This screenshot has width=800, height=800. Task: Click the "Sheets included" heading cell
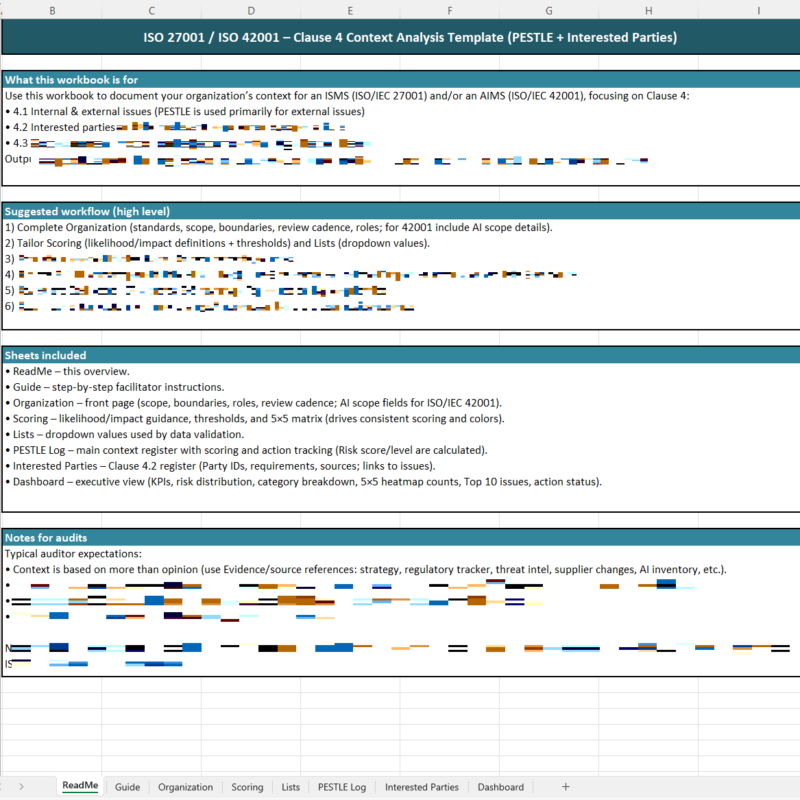[60, 355]
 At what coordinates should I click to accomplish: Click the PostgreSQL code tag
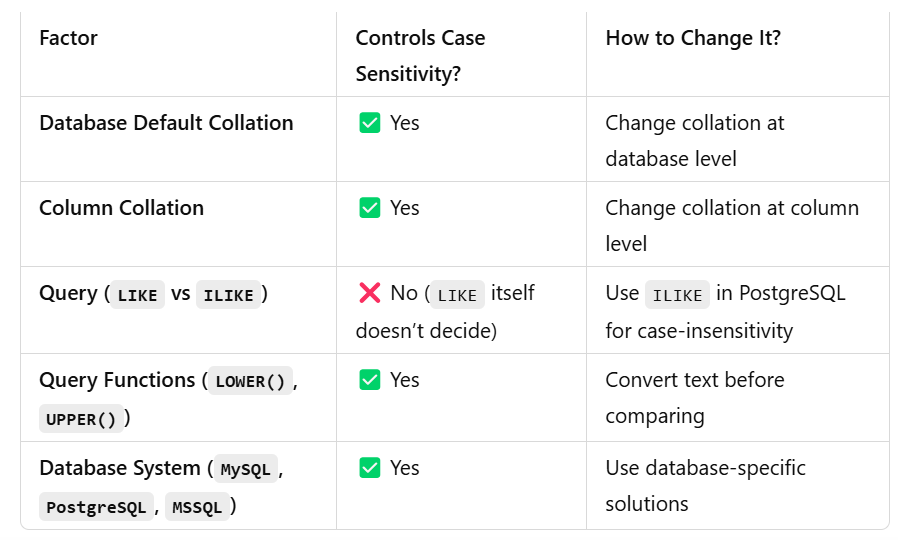96,507
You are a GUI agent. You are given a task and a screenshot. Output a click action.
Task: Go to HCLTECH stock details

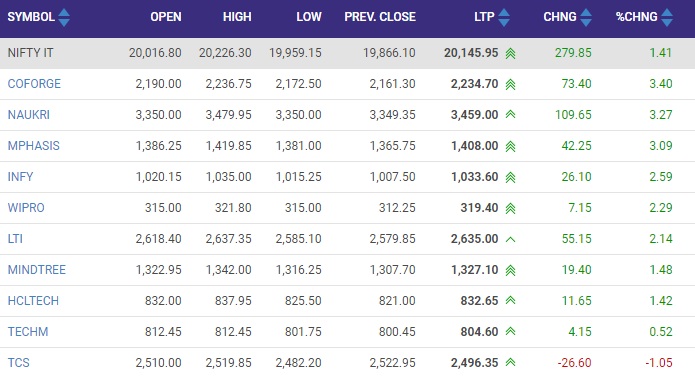(x=33, y=301)
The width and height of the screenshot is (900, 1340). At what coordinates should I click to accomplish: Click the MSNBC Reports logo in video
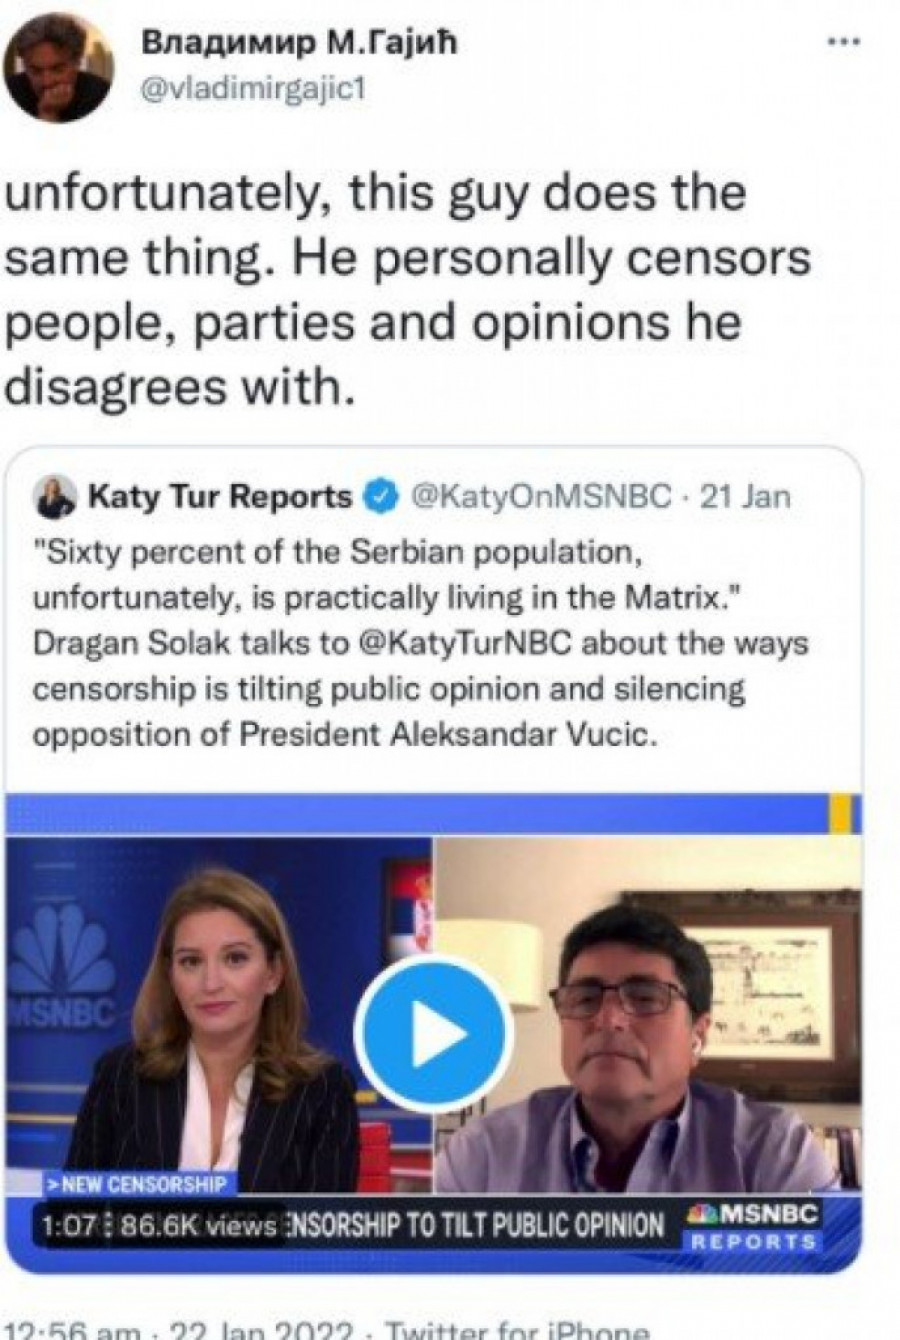tap(755, 1226)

▶ [EXERCISE REQUIREMENTS] Print all the material above exactly, and drop the images.

▶ [RESULT FOR THIS EXERCISE]
This screenshot has width=800, height=800. Task: Click the "Sheets included" heading cell
[60, 355]
 At what coordinates should I click to accomplish: Click the PostgreSQL code tag
96,507
You are a GUI agent. You are given a task and a screenshot. Output a click action.
Task: Go to HCLTECH stock details

(x=33, y=301)
The width and height of the screenshot is (900, 1340). At what coordinates should I click to accomplish: Click the MSNBC Reports logo in video
tap(755, 1226)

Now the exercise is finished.